Aspirar a una vida mejor. Así se podría definir la justicia social, un término que, aunque parezca que convive con nosotros desde hace tiempo, aún no tiene la mayoría de edad y se reconoce como tal desde que el 26 de noviembre de 2007 la ONU declarara que cada 20 de febrero se celebraría el Día Mundial de la Justicia Social. Un año después, la Organización Internacional del Trabajo (OIT) adoptó por unanimidad (10 de junio de 2008) la Declaración de la OIT sobre la Justicia Social para impulsar una globalización equitativa, en pleno auge de la globalización y a las puertas de la gran crisis económica que se inició en ese año y que para muchos se ha enlazado con la provocada por la pandemia de COVID-19.
Se puede decir que el término de Justicia Social nace vinculado al empleo y cómo a través de él las personas no solo nos podemos sentir realizados o nos ayuda a tener un plan de vida para nosotros y nuestras familias. Seguramente sea así, pero desde la comodidad que nos da vivir en un país desarrollado y con una economía consolidada, aunque sufra el impacto de la pandemia, el desempleo o la inflación. La ONU nos quiere recordar este año que para alcanzar la justicia social el camino más recto es a través del empleo formal y más del 60% de la población mundial empleada o lo que es lo mismo, 2.000 millones de mujeres, hombres y jóvenes, se ganan la vida en la economía informal. El COVID-19 ha aflorado la vulnerabilidad de los trabajadores informales que suelen carecen de cualquier forma de protección social o beneficios relacionados con el empleo, sobre todo en los países menos desarrollados. Por eso el acceso a un empleo digno es la llave para aspirar a una justicia social a la que todos deberíamos aspirar, independientemente de nuestro lugar de nacimiento.
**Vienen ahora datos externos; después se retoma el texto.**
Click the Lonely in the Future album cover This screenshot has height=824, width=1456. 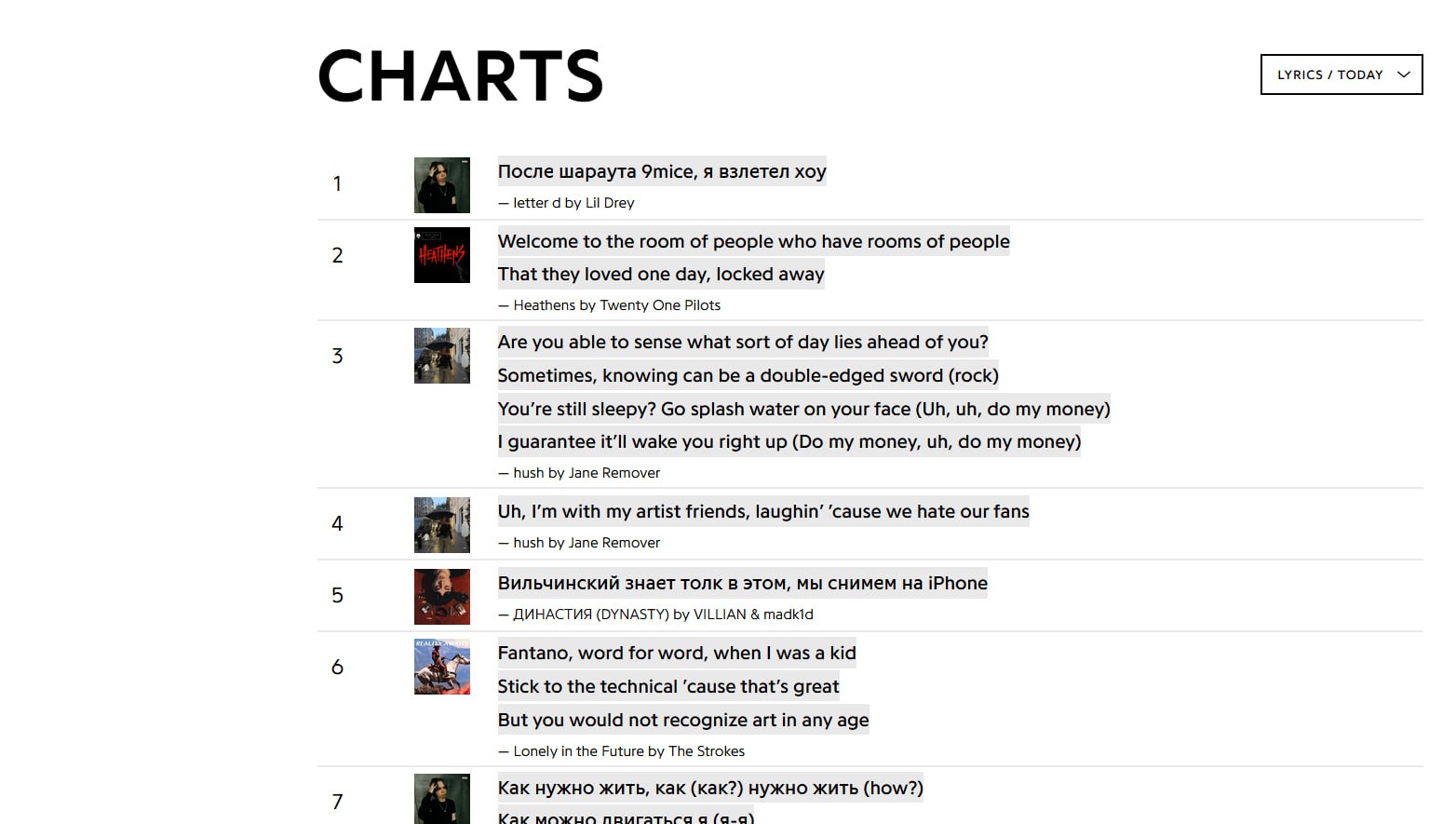pyautogui.click(x=442, y=667)
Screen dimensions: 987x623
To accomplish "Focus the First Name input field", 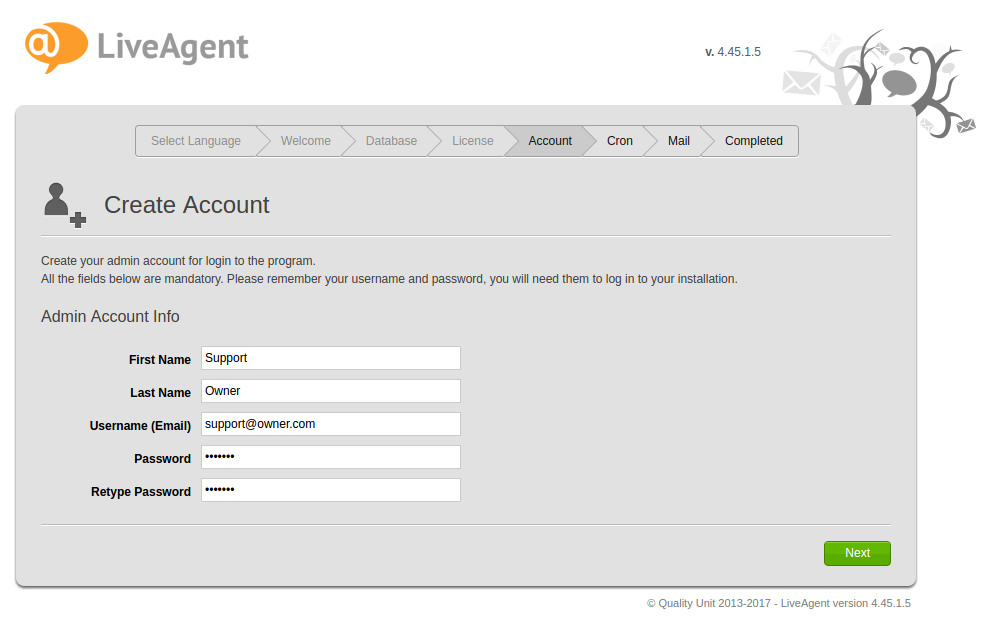I will click(x=330, y=358).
La pandemia ha acrecentado la desigualdad que provoca la muerte de al menos una persona cada cuatro segundos, según el informe de Oxfam “Las desigualdades matan”, en el que se demandan “medidas sin precedentes para acabar con el inaceptable aumento de las desigualdades por la COVID-19”, en un momento en el que la riqueza de los 10 hombres más ricos se ha duplicado, mientras que los ingresos del 99% de la humanidad se habrían deteriorado. Pero la pandemia también nos ha dejado ver cómo las personas no se conforman con cualquier empleo y en Estados Unidos 50 millones de personas renunciaron a su empleo durante el año pasado, lo que se conoce como “La Gran Renuncia” bien porque no consideraban que les pagaran un salario digno, sobre todo los empleados menos cualificados, por sobrecarga de trabajo, porque no podían conciliar vida laboral y personal, por ansiedad o estrés o porque sentían que no estaban en la empresa adecuada.
Parece claro que el acceso a un trabajo decente nos ayuda a todos a disfrutar de esa justicia social, pero para alcanzarla también intervienen otros condicionantes que habría que superar como la erradicación de la pobreza o el hambre, disponer de acceso a agua limpia y saneamiento, contar con cobertura sanitaria, tener la posibilidad de una educación de calidad, erradicar el trabajo infantil o que la Declaración de los Derechos Humanos se cumpla. Desafíos que se incluyen en los 17 Objetivos de Desarrollo Sostenible (ODS), al igual que el trabajo decente. Por eso, no podemos desaprovechar la oportunidad de elevar la justicia social a nivel global, a través de la Agenda 2030. La justicia social la necesitamos y nos la merecemos todos.